Anyway, H get home early hours on Friday am after travelling since Wed with little sleep. He usually comes home and tries to stay awake until around 8pm after a few beers and goes to bed.

He knows I am going out and wants to come along. One part of me thinks its a good idea so he can meet my friends + hubby's in a social situation but the anxious part of me doesn't. H talks about work, work, work and keep saying "I still get paid to sit here", will get drunk quick because he is tired, be a PITA and will fall asleep early. I have said I will not be coming home early and don't want to spend my night worrying about him. 

Whether he comes or not, I will have to deal with the fallout and don't know if I can just now.

Any advice??
_Posted via Mobile Device_


----------



## SlowlyGoingCrazy (Jun 2, 2011)

What fallout will there be if he doesn't go?
What time about would you be going home?


----------



## getting it wrong (Nov 5, 2015)

I will be going around 6pm and probably leaving 11-12pm. Our 12 year old will be there with her friends, so past his usual "bedtime".

The fallout will be

If he goes, he will be adamant and say he is not tired, drink the same pace as all the other men to "fit in" (never met them before), get drunk quick, brag about his good job(what he always does and I see people think "what a jerk"), fall asleep or want to go home early. I will get upset, he will get annoyed/angry and usually says hurtful things to me. And the next day I will still be upset and he will act as if nothing is wrong or if I bring it up, I will be blamed for causing his outburst. Maybe I do.

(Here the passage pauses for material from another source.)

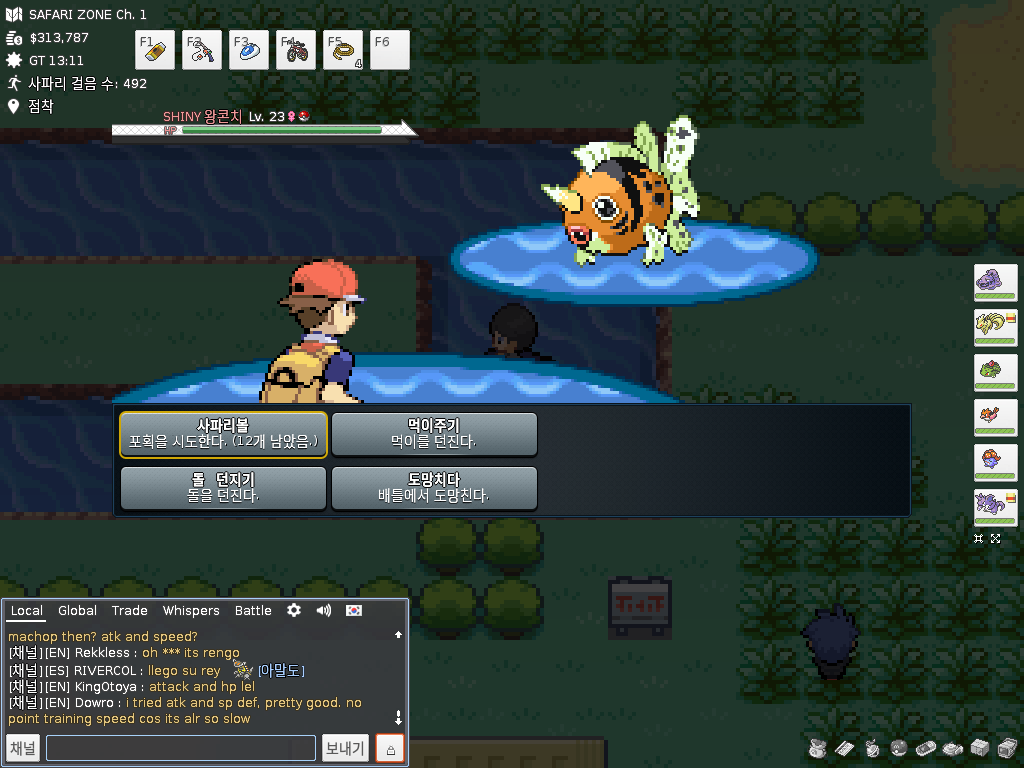Select the F5 escape rope slot
The height and width of the screenshot is (768, 1024).
point(343,50)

If he doesn't go, I will have a great night, nobody to worry about but I will be given the silent treatment and will pay for it somehow later on. H has never hit me.

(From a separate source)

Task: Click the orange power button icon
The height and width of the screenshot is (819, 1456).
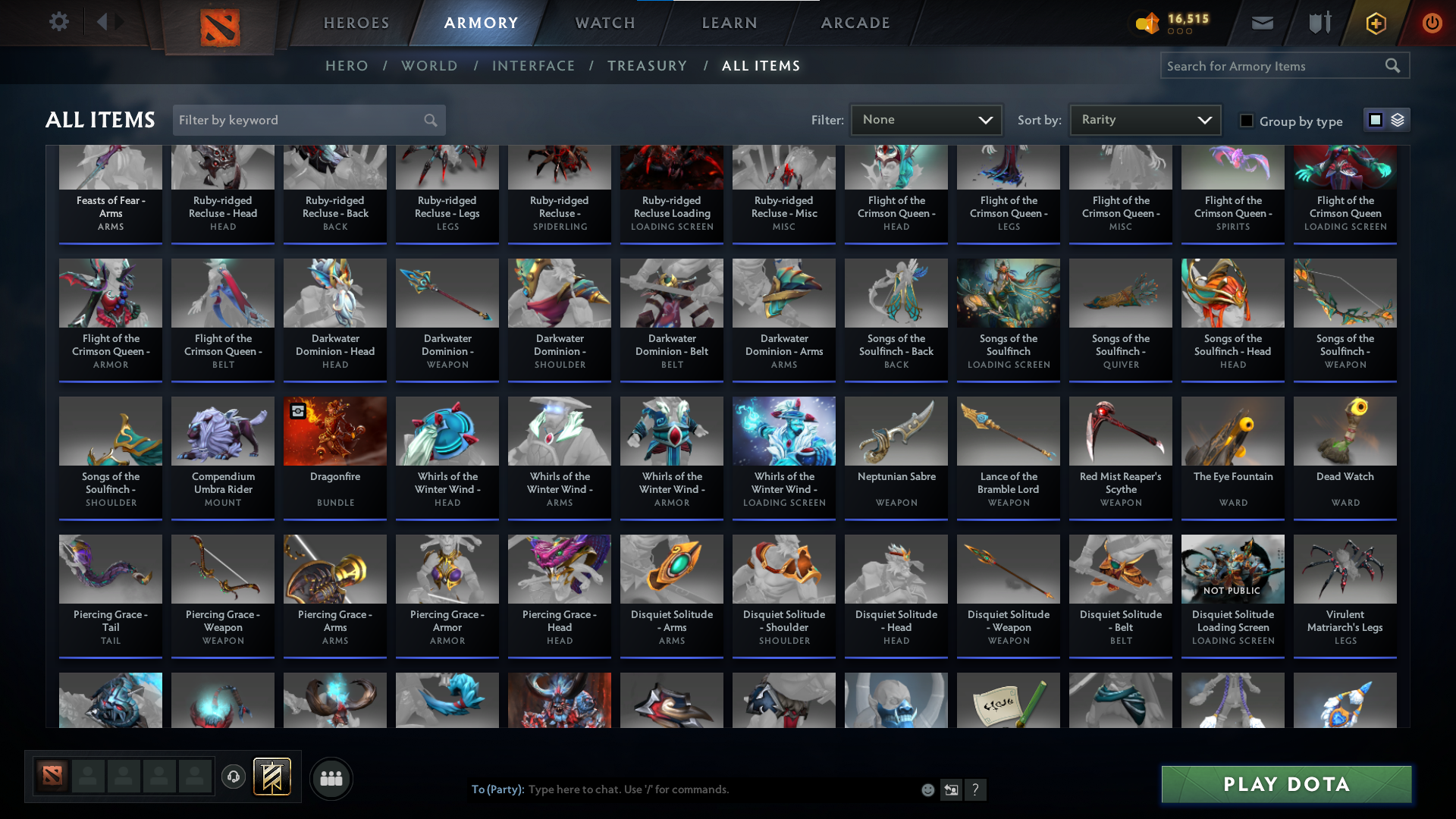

I would love to go as a couple and have a great time, introduce him to people and feel proud to say he is my husband. ( I just felt upset writing that bit) I just don't feel proud at the moment.
_Posted via Mobile Device_


----------



## jdawg2015 (Feb 12, 2015)

getting it wrong said:


> I am going an annual xmas night out at my friend/work colleague's house tomorrow night (Friday) Kids and husbands are invited too. It will be the first time my H has been home for it. He works away.
> 
> *Things are not as good as they should be between H and me at the moment. We have attended counselling this year and were making improvements until last month when he was home.* A few situations happened which has had me question everything about our relationships. Past and present. A member here described H as PA and the counsellor said he was very insecure (seeing C together on Tues) He phones every day but it has been awkward and very matter of fact.
> 
> ...


You need to elaborate a lot more info regarding the bolded text....


----------



## frusdil (Sep 5, 2013)

If you know he's going to behave that way go without him and deal with the silent treatment afterwards. Think of it this way - at least he won't be yelling at you 

When he gives you the silent treatment continue to act completely normally, go about your day(s) as you normally would. If he wants to play that game and act like a child, not much you can do about it, but you can refuse to participate. Do for you and the kids, don't do for hubby. When he notices and queries it say "You weren't talking to me so I didn't know what you wanted".

The silent treatment is basically a grown up toddler tantrum, and you must treat it as such. Just like a toddler tantrum, he may up the ante before he realises it's futile and grows up and stops it.


----------



## Cynthia (Jan 31, 2014)

How about you make love to him when he gets home, then take a nap. He will be refreshed and be awake for the evening.


----------



## aine (Feb 15, 2014)

I think you have to stop preempting your H actions. Let him make his own choices, what he does or does not do is no reflection on you. 
He is responsible for his own behaviour, you are acting co-dependent and trying to control outcomes of his actions. This is a recipe for misery. Let go. ( I know this as a result of dealing with an alcoholic H, always planning, preempting, controlling, it does not work). Just go, enjoy yourself, be kind and loving to him, let him be a p**** if he wants to, his problem, not yours. If he falls asleep, let him, go home when you are ready, you are not his babysitter.


----------



## Idun (Jul 30, 2011)

You've admitted things aren't great in your relationship, yet you're more worried about having fun at some party, or being embarrassed by him, or worried about going home early. If you're serious about repairing the marriage you'd be focusing on how to bring each other closer together. A great relationship you put each other and the marriage first but-



> I have said I will not be coming home early and don't want to spend my night worrying about him.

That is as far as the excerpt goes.